A new ranking by the site Niche of 100 Bay Area towns and cities — nearly all of them that are not San Francisco, San Jose, or Oakland — finds that traditionally tony suburbs like Hillsborough, Piedmont, Orinda, and Lafayette all rank very high on criteria important with families, like school quality, safety, and family amenities. And meanwhile, places like Colma, San Pablo, and San Leandro land at the bottom of the list — though their overall "Niche grades" are B+, B, and A- respectively, suggesting they're really not all that bad either?

Nearby places to the north and south like Vallejo, Campbell, Petaluma, American Canyon, and Vacaville don't even rank here, perhaps because they're too far — or in the case of Vallejo, too weird and unsafe — but this could serve as a helpful guide to young families who realize that they need larger living quarters than they can afford in the inner Bay Area. (San Pablo, by the way, comes in at 99, largely for a C+ school grade, and Colma is #100 but barely counts because it is mostly one big cemetery.)
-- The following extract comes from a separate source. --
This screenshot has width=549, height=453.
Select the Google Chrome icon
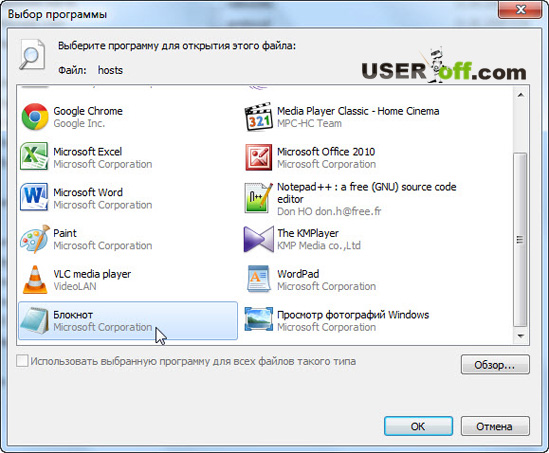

The full methodology can be found here, and it should be noted that the largest piece of the ranking is the quality of public schools, which makes up 20 percent of the grade. Crime and safety make up 10 percent, and so does real estate affordability and rates of homeownership, while diversity makes up just five percent of the grade.

SFGate picked up the ranking today, noting that each place or town gets a "cost of living grade," and for all 100 it's between the D+ and D- minus range, because basically there is nowhere to live around here that isn't fairly pricy. "One might as well toss the cost-of-living findings," SFGate says, "since they are basically uniformly bad across the board."

Also measured are the number of people with college degrees or better, and the number of people aged 35-44, i.e. prime parenting time.

Niche is a new site that rates neighborhoods around the country, allows for residents to submit their own reviews, and offers up for-sale listings in each via Zillow. "We rigorously analyze dozens of public data sets and millions of reviews to produce comprehensive rankings, report cards, and profiles for thousands of K-12 schools, colleges, and places to live," the site says.

In addition to the suburb rankings, the site ranks SF neighborhoods by similar criteria too. The Castro gets a B grade overall, while Nob Hill gets an A, the Inner Sunset gets an A, and the Mission gets a B+.